How can I find the coefficient of $a^3b^2$ in the expansion of:
$$ (a+b+3)^5 $$
What is the quickest way to do this without doing the whole expansion?
$\endgroup$ 1Answer:
Coefficient of $a^3b^2$ is $10$ according toWolframAlpha
3 Answers
$\begingroup$You're looking for the multinomial theorem and coefficients.

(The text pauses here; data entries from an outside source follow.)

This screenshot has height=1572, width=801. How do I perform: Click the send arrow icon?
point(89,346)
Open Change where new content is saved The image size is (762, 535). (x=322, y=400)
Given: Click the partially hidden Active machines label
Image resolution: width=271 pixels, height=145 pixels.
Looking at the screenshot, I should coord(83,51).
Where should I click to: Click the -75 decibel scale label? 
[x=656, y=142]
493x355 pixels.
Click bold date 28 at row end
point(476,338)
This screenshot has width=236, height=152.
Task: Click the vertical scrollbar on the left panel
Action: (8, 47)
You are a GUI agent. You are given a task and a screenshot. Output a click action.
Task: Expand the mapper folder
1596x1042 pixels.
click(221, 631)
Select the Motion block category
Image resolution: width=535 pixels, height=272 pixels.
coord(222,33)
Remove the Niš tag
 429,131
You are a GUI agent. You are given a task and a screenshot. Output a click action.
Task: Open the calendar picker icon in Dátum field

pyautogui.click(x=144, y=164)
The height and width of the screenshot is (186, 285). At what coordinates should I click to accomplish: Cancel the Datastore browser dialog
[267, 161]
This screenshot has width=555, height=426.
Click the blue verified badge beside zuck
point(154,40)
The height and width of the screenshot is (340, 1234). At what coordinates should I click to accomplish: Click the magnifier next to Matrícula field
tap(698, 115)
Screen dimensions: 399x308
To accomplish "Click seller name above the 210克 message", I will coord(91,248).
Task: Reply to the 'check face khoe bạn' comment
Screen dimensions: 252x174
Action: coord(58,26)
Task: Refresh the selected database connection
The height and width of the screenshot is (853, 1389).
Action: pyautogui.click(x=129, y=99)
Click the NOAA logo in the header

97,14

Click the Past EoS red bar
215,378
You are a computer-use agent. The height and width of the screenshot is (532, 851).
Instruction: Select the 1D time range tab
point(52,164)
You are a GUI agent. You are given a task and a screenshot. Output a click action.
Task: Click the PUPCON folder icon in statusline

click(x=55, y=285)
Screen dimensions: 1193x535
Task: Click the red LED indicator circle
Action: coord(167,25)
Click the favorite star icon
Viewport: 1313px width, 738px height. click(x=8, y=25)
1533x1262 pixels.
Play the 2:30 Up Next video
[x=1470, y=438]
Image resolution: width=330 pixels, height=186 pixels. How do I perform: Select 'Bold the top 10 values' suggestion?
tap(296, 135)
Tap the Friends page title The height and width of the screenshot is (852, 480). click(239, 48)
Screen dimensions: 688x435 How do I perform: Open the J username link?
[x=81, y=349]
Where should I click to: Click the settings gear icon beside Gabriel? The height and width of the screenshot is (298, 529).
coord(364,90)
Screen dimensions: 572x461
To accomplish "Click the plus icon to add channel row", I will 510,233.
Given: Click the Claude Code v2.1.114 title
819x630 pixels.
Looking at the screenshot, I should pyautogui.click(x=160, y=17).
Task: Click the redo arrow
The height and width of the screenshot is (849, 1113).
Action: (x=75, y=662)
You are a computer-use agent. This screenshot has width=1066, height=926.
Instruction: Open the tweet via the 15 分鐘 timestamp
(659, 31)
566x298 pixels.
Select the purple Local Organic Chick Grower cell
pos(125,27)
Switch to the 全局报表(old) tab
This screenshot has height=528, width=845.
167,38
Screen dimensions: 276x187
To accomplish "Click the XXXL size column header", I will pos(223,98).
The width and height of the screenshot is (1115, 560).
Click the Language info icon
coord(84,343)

$$(a+b+3)^5 = \sum_{k_1+k_2+k_3=5} \frac{5!}{k_1!k_2!k_3!}a^{k_1}b^{k_2}3^{k_3}$$
We're looking for $k_1=3, k_2=2, k_3=0$. The corresponding multinomial coefficient is
$$\frac{n!}{k_1!k_2!k_3!} = \frac{5!}{3!2!0!} = \frac{120}{12}=10.$$
Note that $\binom{5}{3}\binom{2}{2} =\frac{5!}{3!2!}\frac{5!}{5!0!} = \frac{5!}{3!2!0!}$ as in uniquesolution's answer.
$\endgroup$ 3 $\begingroup$Write $$(a+b+3)^5 = (a+b+3)(a+b+3)(a+b+3)(a+b+3)(a+b+3)$$ You want to choose $3$ $a$'s and two $b$'s. You have ${5 \choose 3}=10$ ways to choose the $a$'s, and then you must choose $b$'s from the other two parentheses, so you have $10$ ways.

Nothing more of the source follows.